!date

vendredi 1 fvrier 2019, 08:21:12 (UTC+0100)

Description of the propagation environment¶

The Layout class contains the data structure for describing a propagation environment. It contains different graphs helping the implementation of the ray tracing.
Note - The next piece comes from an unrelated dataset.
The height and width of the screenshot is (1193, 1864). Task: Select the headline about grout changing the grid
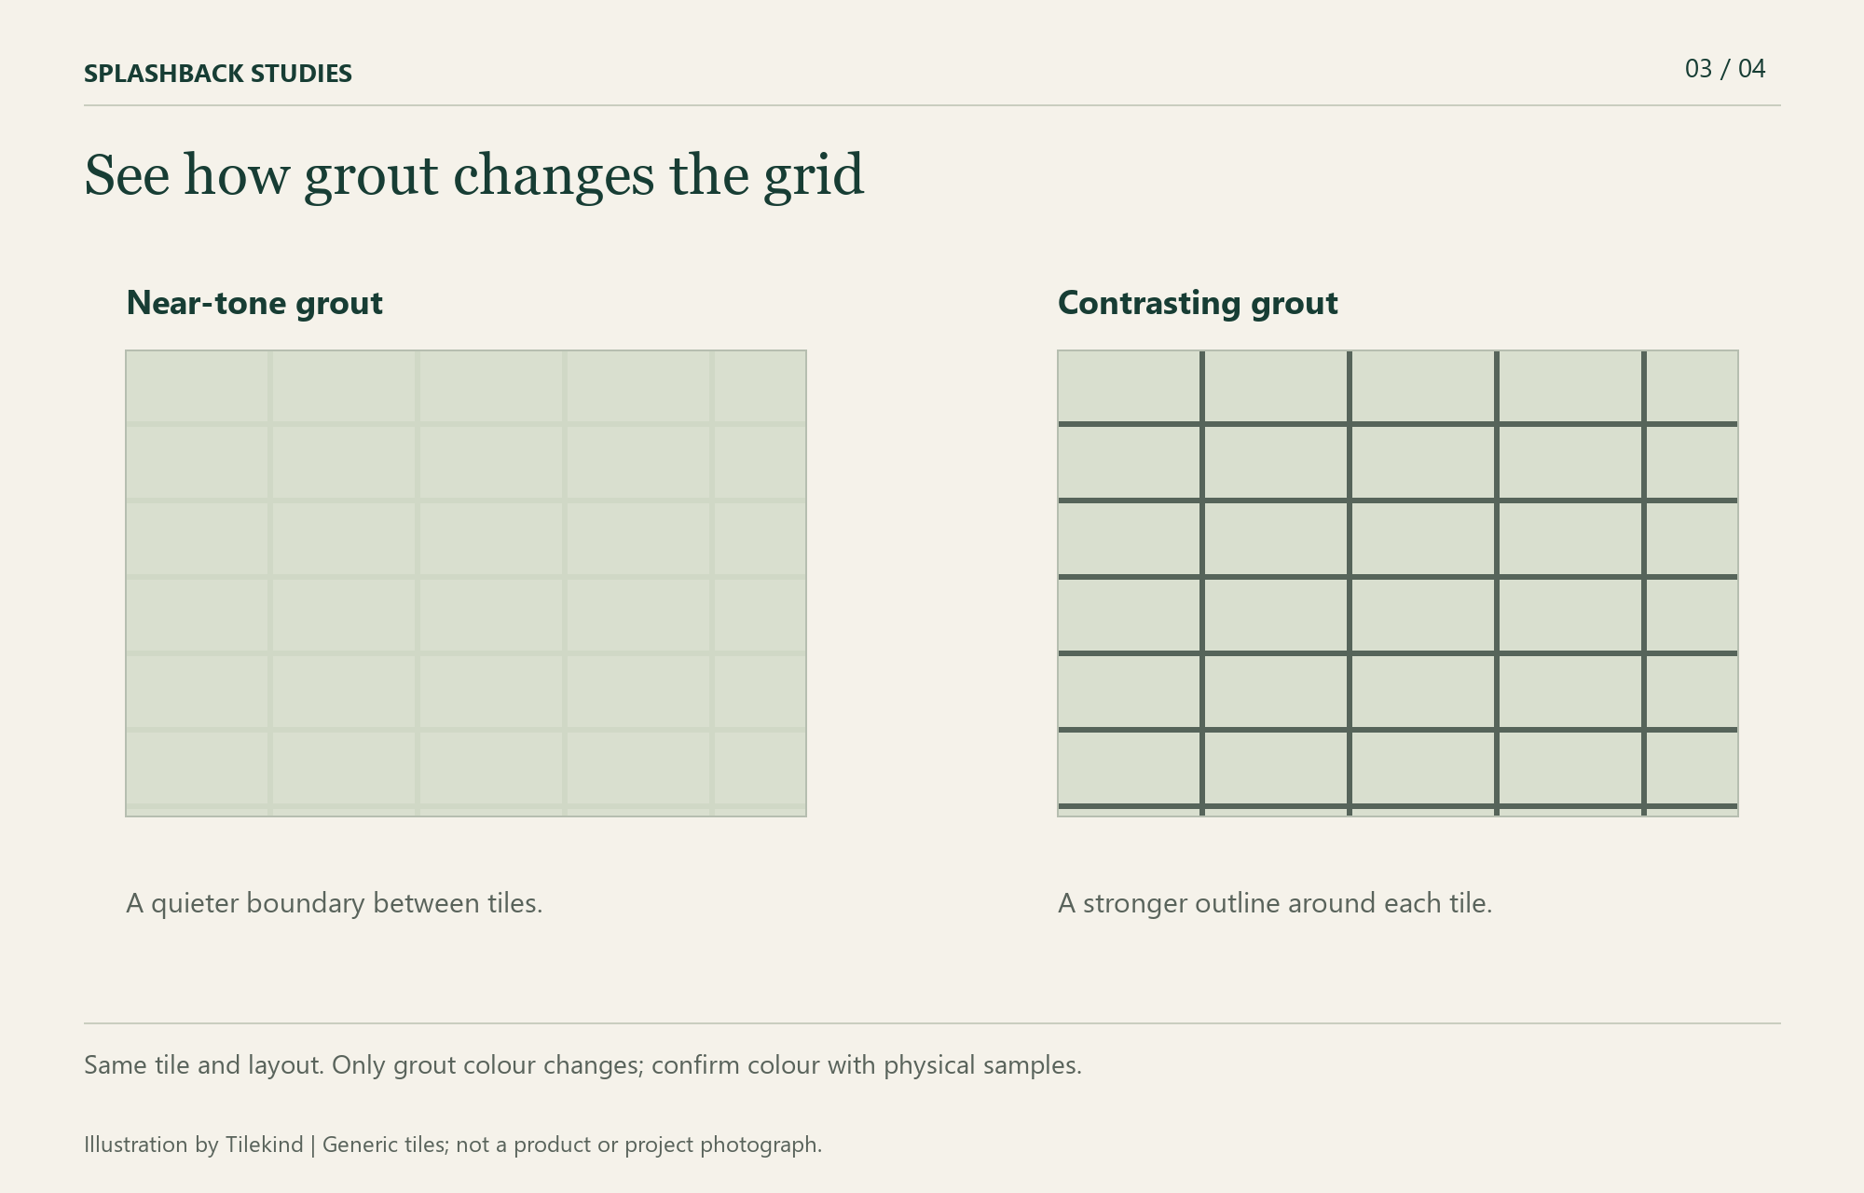tap(474, 175)
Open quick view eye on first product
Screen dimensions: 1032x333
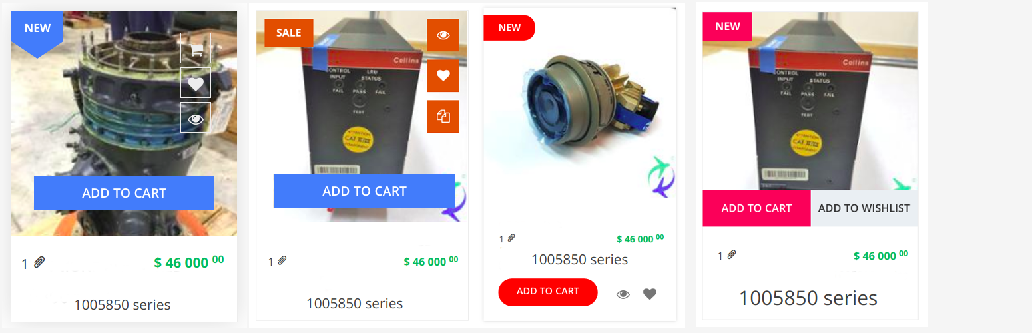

The class is implemented in the module layout.py

from pylayers.gis.layout import *
from IPython.display import Image
import os
%matplotlib inline

Getting the list of all available Layouts : the `ls()` method¶

Creating an empty Layout is as simple as :

L=Layout()
L

----------------
Project : /home/uguen/Bureau/P1

newfile.lay
Type : outdoor
Coordinates : cart
----------------
Gs : 0(0/0/0) :0
Gt : 0 : 0
Gr : 0 : 0
----------------


xrange : (-50, 50)
yrange : (-50, 50)

The different argument of the init function are listed below

L=Layout(arg='',
                 mat='matDB.ini',
                 slab='slabDB.ini',
                 fur='',
                 bcheck=True,
                 bbuild=True,
                 bverbose=False,
                 bcartesian=True,
             xlim=(),
                 dist_m=400,
                 typ='indoor')

string is either an existing layout filename (.lay,.osm,.res) or the coordinates (lat,lon)
mat is the a material filename material ans slab are now described in .lay file
slab is the a slab filename
fur is the furniture filename
bcheck is a boolean which force layout integrity checking
bbuild is a boolean which force rebuilding the layouts graphs
bverbose is a boolean output verbosity
bcartesian is a boolean controling the type of coordinates cartesian or (lat,lon)
xlim is a tuple with specifies the layout limits
dist_m is a float value which indicates the zone radius in meters for openstreet map extraction
typ is a string which takes values either indoor or outdoor

Querying the file name associated with the Layout.

L._filename

'newfile.lay'

The Layout is described in an .lay file, a .osmfile or a .res file.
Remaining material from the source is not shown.